It takes skill and psychological insight, but it can be done. You've just got to remember that an assassin is never quite normal. Even when a socio-political motivation is the governing passion of his life you're one jump ahead of him the instant you've figured out exactly how his mind works.
In fact, one of those safety precautions could have been protecting me as I crossed the square, if I hadn't let my stubborn pride stand in the way. Why hadn't I asked Trilling to provide me with armed protection?
Two alert bodyguards, trailing me on the street and down into the Underground and standing watch outside my apartment all night long—and staying fifty paces behind me until the Mars' rocket zero-count ended and the big sky ship took off with a roar ... would have given the Board the kind of reassurance they had a right to expect.
I started to turn back, then changed my mind abruptly. I'd taken just as great a risk by walking from the lakeside to the skyport right after the attack, hadn't I? And I'd be in the Underground in another three or four minutes, with people around me and—
All right. It was an out-of-focus rationalization and nothing more—an attempt to find an excuse for not turning back. But when I do something reckless for complicated reasons, when I've forged ahead despite my better judgment, I'm usually just impulsive enough to carry the folly-ball all the way across the goal line.
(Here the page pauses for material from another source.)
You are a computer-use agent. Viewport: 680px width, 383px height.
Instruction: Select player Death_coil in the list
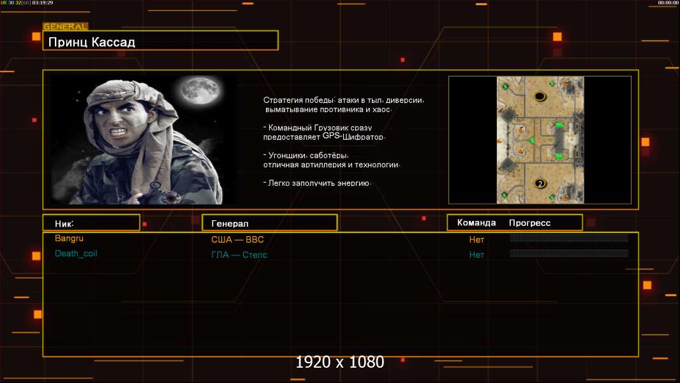coord(76,253)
It was the thing I'd have to guard most against on Mars, that damnable twisted pride and impulsiveness, that taking of too much for granted when I started to do something I knew was unwise, but had an overpowering urge to carry out anyway.
Every weaving shadow beneath the double row of trees that towered on both sides of me could have cloaked a crouching figure adjusting another small mechanical killer to the deadliest possible angle of flight. But I had another reason for not wanting to go back. Trilling might fall in with the armed guard idea but I doubted it like hell. I could picture him saying instead: "Ralph, even an armed car can be blown up. You're staying under lock and key all night ... right here in the Administration Building."
I could even picture him saying much the same thing to Joan, her image bright enough on his office tele-screen to be visible from where I'd be standing: "He's not coming home tonight, Joan. We're sending an armored car to pick you up in the morning. Wait, hold on—I'll let you talk to him!"
And I could almost hear her replying: "Don't bother to send the car. I'm not going with him. Please don't think too harshly of me, please try to understand. I just can't—"
I started down the long boulevard on the far side of the square, still walking rapidly and feeling suddenly confident I'd been justified in not turning back. I could see the entrance to the Underground glimmering in the darkness a hundred feet ahead of me and there were people all around me walking in both directions. I wasn't even troubled by the feeling that everyone gets at times—that something terrible and unexpected can happen right in the midst of a crowd, if only because the presence of many people exposes you to a dangerously wide range of unpredictable human emotions.